Can humans do more than visit Mars? NASA is already considering how astronauts could use Mars’s natural resources to build, as illustrated in this quote from a NASA web page: “We must find ways to make what we need once we are at our destination. For example, the soil on Mars could be used to make modular structural building blocks to make shelters, landing pads and other useful structures.” For decades, scientists and writers have also been wondering whether it would be possible to use various resources to transform Mars into a warmer planet with a thicker, more breathable atmosphere, a process known as terraforming.
Recent discoveries of liquid water on Mars make colonizing Mars a more attractive prospect, and we already know that there is water on the Moon, a possible way-station for flights to Mars. Given time, money, and willpower, it may be feasible to create Martian settlements. Robert Zubrin, an influential scientist and engineer who in the late 1990s described feasible ways to send people to Mars, wrote an interesting article called The Case for Colonizing Mars.
Settling Mars would be a huge step for humanity, and it is a goal that could foster cooperation across the Earth, as the International Space Station has. Contrary to what many believe, the space program is not a large part of America’s budget (it is less than 0.5% of federal expenditures).
Going to Mars was a compelling idea before climate change was identified as a significant issue.
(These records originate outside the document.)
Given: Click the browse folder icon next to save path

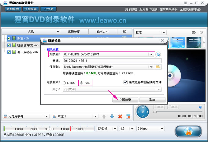Looking at the screenshot, I should tap(158, 67).
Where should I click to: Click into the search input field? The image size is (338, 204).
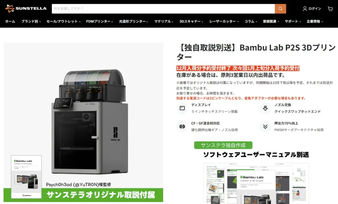click(x=163, y=9)
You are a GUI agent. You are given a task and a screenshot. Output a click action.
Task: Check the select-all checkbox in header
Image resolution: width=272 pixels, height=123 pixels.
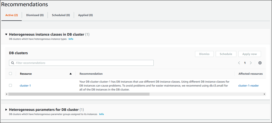[x=11, y=74]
Now, as an additional factor—beyond humanity’s natural curiosity, drive to explore, and innate capability to plan and solve problems—settling people on Mars can be viewed as a prudent insurance policy. Colonizing Mars could be Plan B in case our Plan A fails—that is, if the world acts too slowly and climate change is so severe that it makes Earth uninhabitable for humans.
To be clear, many thousands of people are working on the transition of Earth’s economies from fossil fuels to renewable energy so humanity avoids the worst effects of climate change. That is obviously an effort more governments should support, and more vigorously. We can hope that the pending Paris climate talks will lead to a breakthrough agreement—but even so, reducing greenhouse gas emissions will be a matter of performance, not paper promises. In any event, it is still important to invest in Plan B.
For the first time in history evolution of the human species lies consciously in the hands of the world’s decision makers—and not merely because scientists are able to engineer the human genome. Moving off of our home planet, Earth, will be a major step in the evolution of our species, but it is a step that will not happen by accident or due to a chance genetic mutation. Because of climate change, mankind’s future on this world and on Mars must be viewed as possibilities rather than certainties. In both cases the human race must make decisions soon.